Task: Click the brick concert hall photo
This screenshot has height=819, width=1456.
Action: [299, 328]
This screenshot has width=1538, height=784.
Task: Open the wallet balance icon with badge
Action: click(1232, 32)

## EXERCISE
Every entry above must be returned word for word.

## RESULT OF THIS EXERCISE
Task: Click the brick concert hall photo
This screenshot has height=819, width=1456.
Action: [299, 328]
This screenshot has width=1538, height=784.
Task: Open the wallet balance icon with badge
Action: click(1232, 32)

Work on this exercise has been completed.